Favipiravir is an antiviral drug that is expected to have a therapeutic effect on SARS-CoV2 infection. Teratogenicity and hyperuricemia are known as the main side effects of favipiravir, but little is known about other side effects. This report describes a case of cholestatic liver injury induced by favipiravir. A 73-year-old Japanese with a history of alcoholic hepatitis was infected with SARS-CoV2. Drug therapy was instituted with lopinavir/ritonavir combined with interferon β-1b. However, his condition worsened despite additional support with continuous hemodiafiltration and veno-venous extracorporeal membrane oxygenation. We suspected complications of bacterial pneumonia and started favipiravir in addition to antimicrobial therapy.

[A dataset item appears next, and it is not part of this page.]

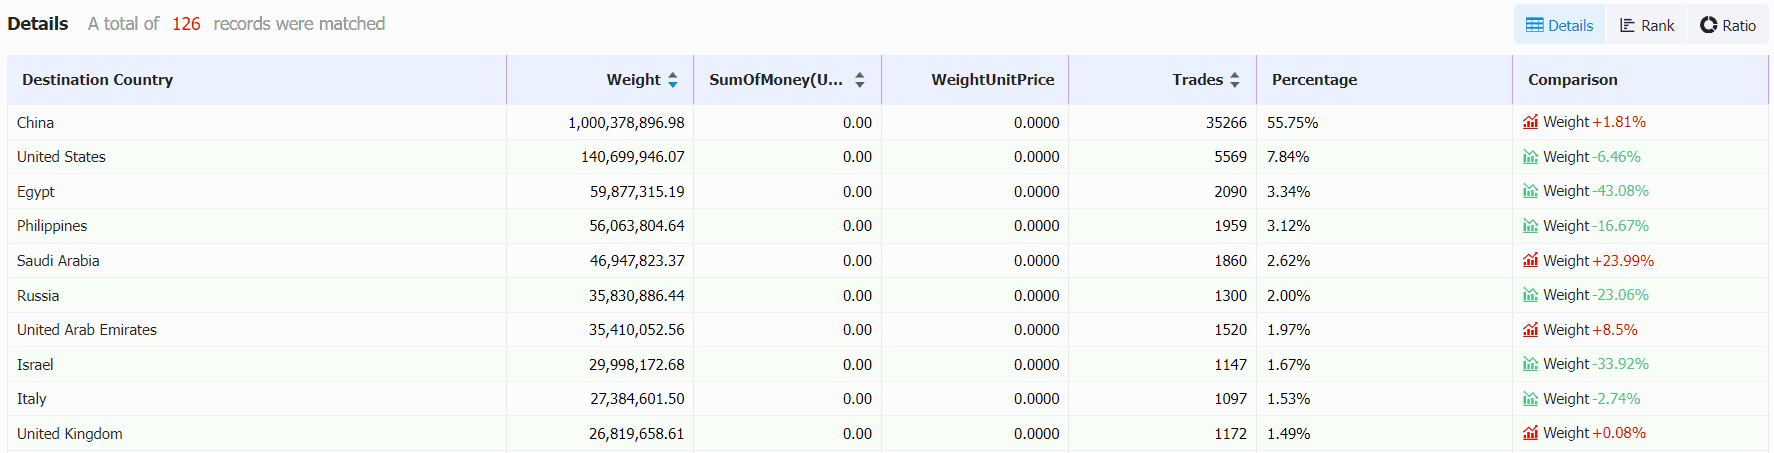Sort by SumOfMoney column arrows
1774x453 pixels.
click(x=860, y=80)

Favipiravir was administered at 6000 mg/day on the first day and 2400 mg/day for the second and subsequent days for 14 days. After the initiation of antibiotics, transaminase and total bilirubin were elevated, suggesting a transient cholestasic liver dysfunction. The liver dysfunction in this case may have been triggered by antibacterial treatment, and high dose of favipiravir may have promoted the deterioration of liver function. Monitoring of liver function is vital and close attention should be paid when using favipiravir at high doses or in patients with impaired liver function.